Sustainable cities and 365 Data Science — Day 25
Sustainable Cities and a green economy
While I am doing my research on Smart Cities, I followed a program from Lund University in Sweden via Coursera.
What I found interesting with this course was the example of cities that are challenging general opinions and actually explore potential projects. — Some of you may know the term “living labs”, which in some cities are experimental projects, where products or procedures form part of an experiment, that may or may not result in a successful outcome.
Many cities in Europe seem to have adopted a strategy to include nature in this approach and build more green areas and parks. Moreover, the examples from countries like Netherlands and Denmark with extended bicycle lanes, provide a safer way for citizens to transport themselves by bicycles and hereby contribute to the reduction of carbon emissions.
In Singapore, where I live, the government set up the Green Plan which is supporting policies and strategies for a more sustainable city.
Like many other cities in Southeast Asia, Singapore is challenged with air pollution and carbon emission.
The current energy source is mostly based on fossil fuel and natural gas, and with high daily temperatures, most buildings are cooled with air-conditioning, which consumes a large amount of energy. The number of vehicles is increasing in the traffic, despite government regulations to enforce taxes on cars.
As a city-state, Singapore does not have a lot of land that can be cultivated as nature reserves. Nevertheless, the state is known as the green city, of urban development, which includes parks and green areas. The question is if this effort is enough to regulate the increasing temperature in housing and building spaces.
The Green Plan presents a range of policies and project engagement to reduce emissions by enforcing business policies, creating more green parks, and transforming the vehicle fleet to EVs.
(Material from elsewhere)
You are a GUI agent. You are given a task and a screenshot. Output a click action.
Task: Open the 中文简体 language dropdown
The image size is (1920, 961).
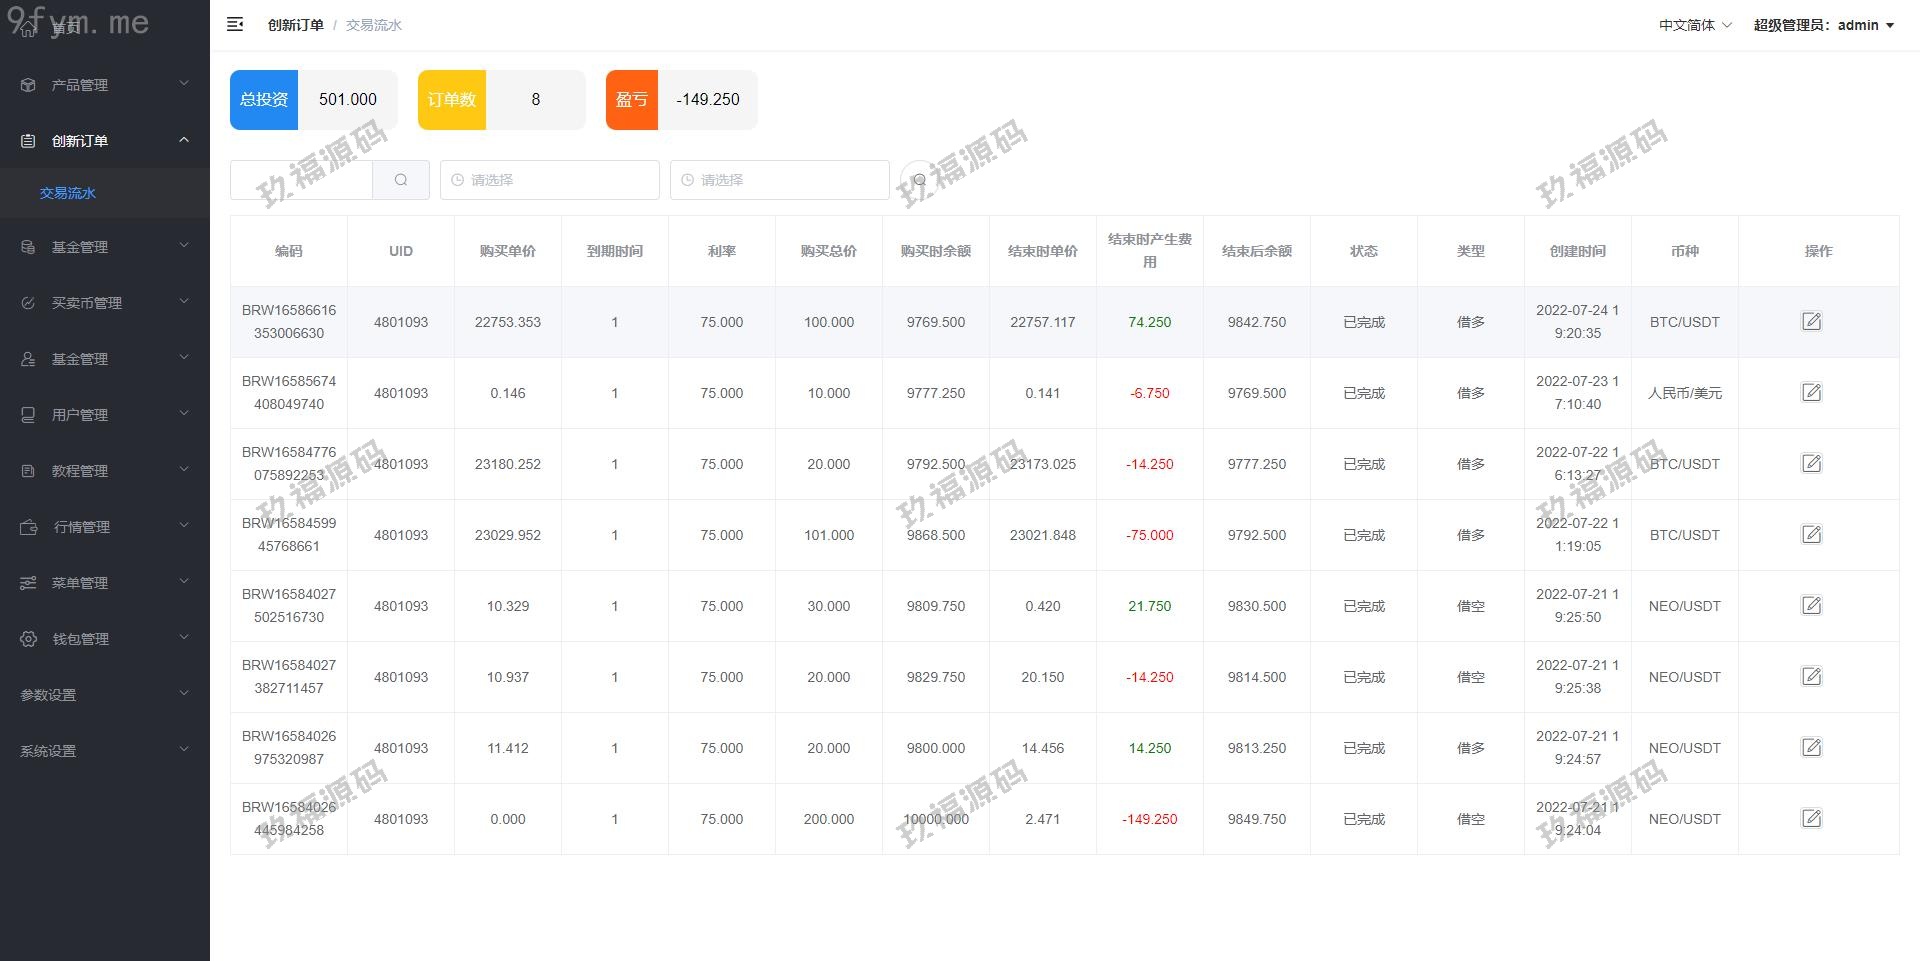point(1695,25)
There is a development of solar energy in the city. These installations are placed on a highrise rooftop or as experiments on one of the reservoirs.
Some startups are focusing on urban produces and other offerings to local food security. This has resulted in some urban garden development; mostly on rooftops and used by startups or Hotels.
The Green plan is a great initiative, and it will surely bring benefits to the city and the citizens.
There is still a significant dependency on personal vehicles, which hopefully will change over the years, as public transportation and other innovative transport offerings will be available.
With that in mind, it would be interesting to experience how Singapore could collaborate and learn from some of the European cities regarding reducing city traffic and providing more space for pedestrians and bicycles.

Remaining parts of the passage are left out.